The study population consisted of 44 patients with left anterior descending artery (LAD) infarction, 18 with left circumflex artery (LCX) infarction, and 31 with right coronary artery (RCA) infarction. Demographic characteristics such as age, sex, and body mass index were comparable between the three groups, as were both cardiac biomarkers. Patients in the LAD group had a slightly larger myocardial scar area in the baseline CMR examination and a marginally higher hs-cTnT level; but these findings were not significantly different from the other groups. At baseline, patients in the LAD group showed a significantly greater impairment of cardiac function compared to the LCX and RCA groups, with reduced LV-SV (LAD 78.9 ± 16.4 ml; LCX 90.2 ± 17.2 ml; p = 0.018) and LV-GLS (LAD 10.7 ± 2.5 %; RCA 13.6 ± 2.3 %; p < 0.001).

Follow-up CMR showed significant improvements of LV-SV (+6.7 ± 13.7 ml; p = 0.012), LV-EF (+4.3 ± 7.2 %; p = 0.003), and LV-GLS (+2.3 ± 2.6 %; p < 0.001) in the overall cohort. Significant reductions in LV mass (-15.1 ± 23.5 g; p = 0.002) and in myocardial scar and microvascular obstruction (MVO) mass (myocardial scar -6.0 ± 10.9 g; MVO -1.2 ± 3.6 g; both p < 0.001) were observed. Further analysis revealed a significantly greater improvement of LV-EF in the LAD group compared to the LCX group (LAD +7.6 ± 6.9 %; LCX -1.2 ± 6.1 %; p < 0.001) and the RCA group (LAD +7.6 ± 6.9 %; RCA +2.6 ± 5.9 %; p = 0.002).
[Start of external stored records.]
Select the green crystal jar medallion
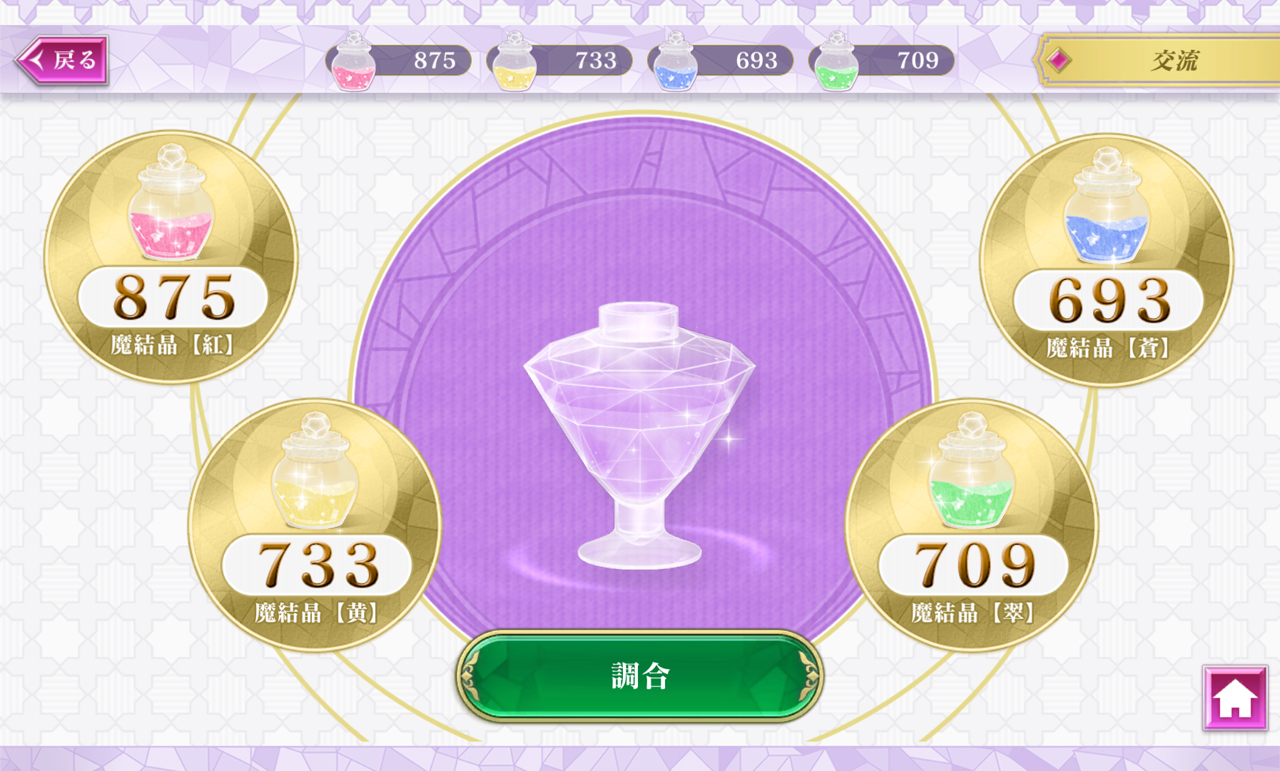 pyautogui.click(x=972, y=525)
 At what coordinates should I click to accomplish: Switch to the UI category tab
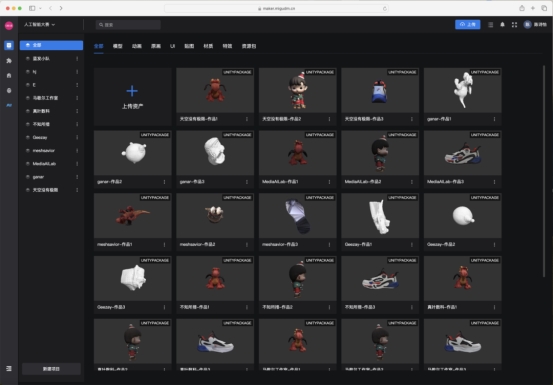pos(172,46)
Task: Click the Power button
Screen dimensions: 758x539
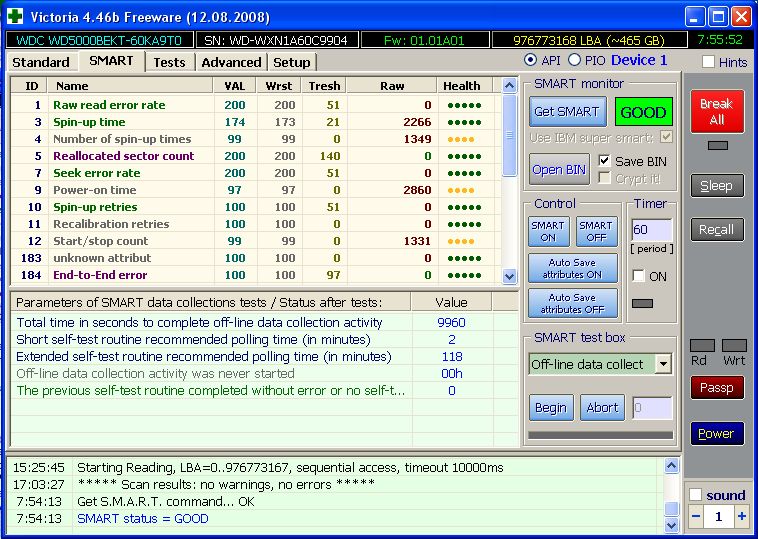Action: click(x=716, y=434)
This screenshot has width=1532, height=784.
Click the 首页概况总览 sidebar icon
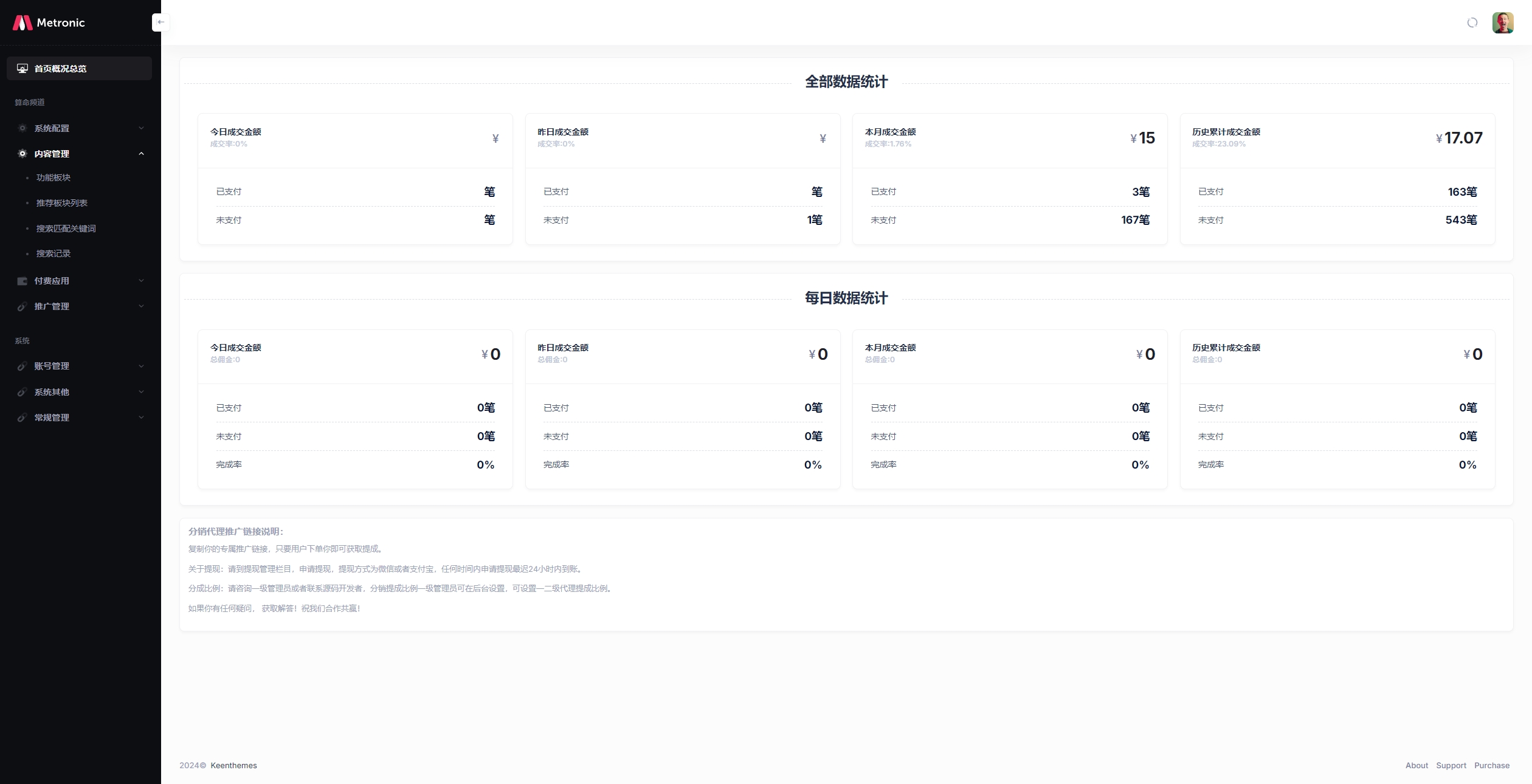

The LV-SV showed a greater improvement in patients in the LAD group compared to patients in the LCX group (LAD +10.5 ± 11.5 ml; LCX +0.3 ± 15.2 ml; p = 0.006). In addition, LV-GLS showed a greater improvement in the LAD group than in the RCA group (LAD +3.0 ± 2.5 %;  RCA +1.5 ± 1.9 %; p = 0.005), as did LV-GCS in the LAD group compared to both the LCX group (LAD +3.1 ± 2.0 %; LCX +1.6 ± 3.8 %; p = 0.045) and the RCA group (LAD +3.1 ± 2.0 %; RCA +1.7 ± 2.2 %; p = 0.005). There were no significant differences in the decrease of infarct or MVO mass between the three groups.

Conclusions In our study cohort myocardial scar remodeling did not differ significantly depending on the localization of the culprit lesion. Of note, our data shows that patients after revascularized LAD infarction may have greater improvement in cardiac functional parameters compared to patients after RCA or LCX infarction.